On Tue, Feb 25, 2020 at 10:09:45AM +0100, Michal Hocko wrote:
> On Fri 21-02-20 13:08:24, Sultan Alsawaf wrote:
> [...]
> > Both of these logs are attached in a tarball.
> 
> Thanks! First of all
> $ grep pswp vmstat.1582318979
> pswpin 0
> pswpout 0
> 
> suggests that you do not have any swap storage, right?

Correct. I'm not using any swap (and it should not be necessary to make Linux mm
work of course). If I were to divide my RAM in half and use one half as swap,
do you think the results would be different? IMO they shouldn't be.

> The amount of anonymous memory is not really high (~560MB) but file LRU
> is _really_ low (~3MB), unevictable list is at ~200MB. That gets us to
> ~760M of memory which is 74% of the memory. Please note that your mem=2G
> setup gives you only 1G of memory in fact (based on the zone_info you
> have posted). That is not something unusual but the amount of the page
> cache is worrying because I would expect a heavy trashing because most
> of the executables are going to require major faults. Anonymous memory
> is not swapped out obviously so there is no other option than to refault
> constantly.

I noticed that only 1G was available as well. Perhaps direct reclaim wasn't
attempted due to the zone_reclaimable_pages() check, though I don't think direct
reclaim would've been particularly helpful in this case (see below).
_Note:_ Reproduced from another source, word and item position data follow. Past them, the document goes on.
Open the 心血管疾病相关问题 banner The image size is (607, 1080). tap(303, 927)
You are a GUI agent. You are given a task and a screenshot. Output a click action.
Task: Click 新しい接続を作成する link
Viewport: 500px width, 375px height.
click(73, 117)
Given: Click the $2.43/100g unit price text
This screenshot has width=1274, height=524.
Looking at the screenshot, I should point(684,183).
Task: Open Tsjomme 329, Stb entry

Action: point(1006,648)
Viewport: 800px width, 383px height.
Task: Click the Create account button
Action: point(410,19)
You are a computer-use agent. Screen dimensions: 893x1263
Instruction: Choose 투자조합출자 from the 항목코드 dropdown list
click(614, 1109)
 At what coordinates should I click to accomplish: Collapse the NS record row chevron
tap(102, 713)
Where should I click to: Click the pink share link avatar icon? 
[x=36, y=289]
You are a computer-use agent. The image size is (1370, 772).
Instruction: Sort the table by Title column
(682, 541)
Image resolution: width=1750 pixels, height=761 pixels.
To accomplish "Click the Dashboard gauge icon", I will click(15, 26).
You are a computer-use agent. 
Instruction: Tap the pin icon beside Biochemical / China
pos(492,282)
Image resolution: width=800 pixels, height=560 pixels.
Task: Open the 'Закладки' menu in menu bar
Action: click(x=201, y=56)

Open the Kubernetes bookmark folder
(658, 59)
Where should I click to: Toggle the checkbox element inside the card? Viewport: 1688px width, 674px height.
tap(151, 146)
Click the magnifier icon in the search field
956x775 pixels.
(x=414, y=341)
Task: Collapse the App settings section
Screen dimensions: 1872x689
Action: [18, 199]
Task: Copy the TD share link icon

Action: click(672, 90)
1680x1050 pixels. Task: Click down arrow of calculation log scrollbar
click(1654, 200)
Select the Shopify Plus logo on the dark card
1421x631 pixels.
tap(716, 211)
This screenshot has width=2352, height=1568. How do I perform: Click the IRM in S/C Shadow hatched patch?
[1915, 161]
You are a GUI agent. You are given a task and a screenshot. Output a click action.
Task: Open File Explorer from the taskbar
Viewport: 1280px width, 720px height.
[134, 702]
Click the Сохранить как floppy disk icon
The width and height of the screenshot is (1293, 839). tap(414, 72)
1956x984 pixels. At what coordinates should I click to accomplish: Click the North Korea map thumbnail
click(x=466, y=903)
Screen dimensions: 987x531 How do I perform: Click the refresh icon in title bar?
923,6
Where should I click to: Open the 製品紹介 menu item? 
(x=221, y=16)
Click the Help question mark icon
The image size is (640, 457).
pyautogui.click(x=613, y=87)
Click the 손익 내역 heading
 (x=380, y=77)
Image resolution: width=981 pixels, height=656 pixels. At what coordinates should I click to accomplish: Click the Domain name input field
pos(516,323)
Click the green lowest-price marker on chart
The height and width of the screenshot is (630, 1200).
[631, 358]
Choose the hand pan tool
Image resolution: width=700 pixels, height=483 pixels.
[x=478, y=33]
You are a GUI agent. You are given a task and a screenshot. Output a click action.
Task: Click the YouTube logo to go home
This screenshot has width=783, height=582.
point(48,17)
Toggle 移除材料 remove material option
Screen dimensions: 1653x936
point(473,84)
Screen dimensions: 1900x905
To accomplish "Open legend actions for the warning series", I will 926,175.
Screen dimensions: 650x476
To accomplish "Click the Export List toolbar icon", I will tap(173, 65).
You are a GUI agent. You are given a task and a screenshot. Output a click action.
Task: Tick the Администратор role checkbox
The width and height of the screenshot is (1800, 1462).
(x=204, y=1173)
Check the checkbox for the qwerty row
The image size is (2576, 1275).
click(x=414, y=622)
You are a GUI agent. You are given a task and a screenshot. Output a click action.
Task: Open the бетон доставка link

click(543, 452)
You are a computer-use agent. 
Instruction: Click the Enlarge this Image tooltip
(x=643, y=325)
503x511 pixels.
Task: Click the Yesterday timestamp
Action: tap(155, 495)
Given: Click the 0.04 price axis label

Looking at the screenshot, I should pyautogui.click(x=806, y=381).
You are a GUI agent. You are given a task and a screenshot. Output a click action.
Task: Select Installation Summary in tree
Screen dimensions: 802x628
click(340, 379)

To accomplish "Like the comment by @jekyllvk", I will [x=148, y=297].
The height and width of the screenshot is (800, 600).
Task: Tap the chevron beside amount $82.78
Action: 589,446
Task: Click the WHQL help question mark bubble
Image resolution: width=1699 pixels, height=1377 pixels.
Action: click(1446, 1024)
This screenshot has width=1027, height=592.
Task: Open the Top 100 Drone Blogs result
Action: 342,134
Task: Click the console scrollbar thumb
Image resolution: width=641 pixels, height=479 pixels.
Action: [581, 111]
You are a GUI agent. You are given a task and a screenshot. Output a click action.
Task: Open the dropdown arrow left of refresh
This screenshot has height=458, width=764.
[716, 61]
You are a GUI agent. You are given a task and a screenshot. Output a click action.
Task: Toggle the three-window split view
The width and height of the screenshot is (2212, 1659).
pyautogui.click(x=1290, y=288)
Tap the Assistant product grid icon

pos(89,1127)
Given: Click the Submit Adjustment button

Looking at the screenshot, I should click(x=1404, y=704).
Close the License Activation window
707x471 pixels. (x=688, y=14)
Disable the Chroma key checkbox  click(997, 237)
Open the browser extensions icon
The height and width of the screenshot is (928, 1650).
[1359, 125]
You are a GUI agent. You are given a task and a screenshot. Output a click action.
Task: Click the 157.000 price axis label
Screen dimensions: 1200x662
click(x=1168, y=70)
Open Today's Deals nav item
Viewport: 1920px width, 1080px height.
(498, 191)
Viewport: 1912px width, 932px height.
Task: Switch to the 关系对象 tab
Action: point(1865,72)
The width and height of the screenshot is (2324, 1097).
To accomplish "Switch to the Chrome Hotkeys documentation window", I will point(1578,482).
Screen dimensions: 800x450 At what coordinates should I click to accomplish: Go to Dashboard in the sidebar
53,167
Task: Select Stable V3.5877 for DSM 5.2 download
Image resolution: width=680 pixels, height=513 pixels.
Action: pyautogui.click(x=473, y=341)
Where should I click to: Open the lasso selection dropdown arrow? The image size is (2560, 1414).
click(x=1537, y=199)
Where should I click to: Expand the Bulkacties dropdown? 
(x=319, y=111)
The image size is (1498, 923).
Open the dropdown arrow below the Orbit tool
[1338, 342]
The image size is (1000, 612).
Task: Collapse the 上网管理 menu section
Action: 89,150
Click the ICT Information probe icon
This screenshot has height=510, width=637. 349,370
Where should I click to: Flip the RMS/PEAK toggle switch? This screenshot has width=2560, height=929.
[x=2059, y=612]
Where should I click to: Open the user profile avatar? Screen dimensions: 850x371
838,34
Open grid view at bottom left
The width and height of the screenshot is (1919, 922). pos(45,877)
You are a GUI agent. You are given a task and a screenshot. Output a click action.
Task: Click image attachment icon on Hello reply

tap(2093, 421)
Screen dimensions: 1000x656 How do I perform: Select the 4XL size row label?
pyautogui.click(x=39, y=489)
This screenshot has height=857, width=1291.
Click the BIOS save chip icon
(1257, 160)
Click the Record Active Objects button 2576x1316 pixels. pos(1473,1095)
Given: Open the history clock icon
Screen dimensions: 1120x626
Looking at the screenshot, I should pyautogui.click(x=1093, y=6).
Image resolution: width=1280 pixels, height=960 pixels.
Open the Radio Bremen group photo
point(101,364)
> kswapd has some feedback mechanism to back off when the zone is hopless
> from the reclaim point of view AFAIR but it seems it has failed in this
> particular situation. It should have relied on the direct reclaim and
> eventually trigger the OOM killer. Your patch has worked around this by
> bailing out from the kswapd reclaim too early so a part of the page
> cache required for the code to move on would stay resident and move
> further.
> 
> The proper fix should, however, check the amount of reclaimable pages
> and back off if they cannot meet the target IMO. We cannot rely on the
> general reclaimability here because that could really be thrashing.

Yes, my guess was that thrashing out pages used by the running programs was the
cause for my freezes, but I didn't think of making kswapd back off a different
way.

Right now I don't see any such back-off mechanism in kswapd. Also, if we add
this into kswapd, we would need to plug it into the direct reclaim path as well,
no? I don't think direct reclaim would help with the situation I've run into;
although it wouldn't be as bad as letting kswapd evict pages to the high
watermark, it would still cause page thrashing that would just be capped to the
amount of pages a direct reclaimer is looking to steal.

Considering that my patch remedies this issue for me without invoking the OOM
killer, a proper solution should produce the same or better results. I don't
think the OOM killer should have been triggered in this case.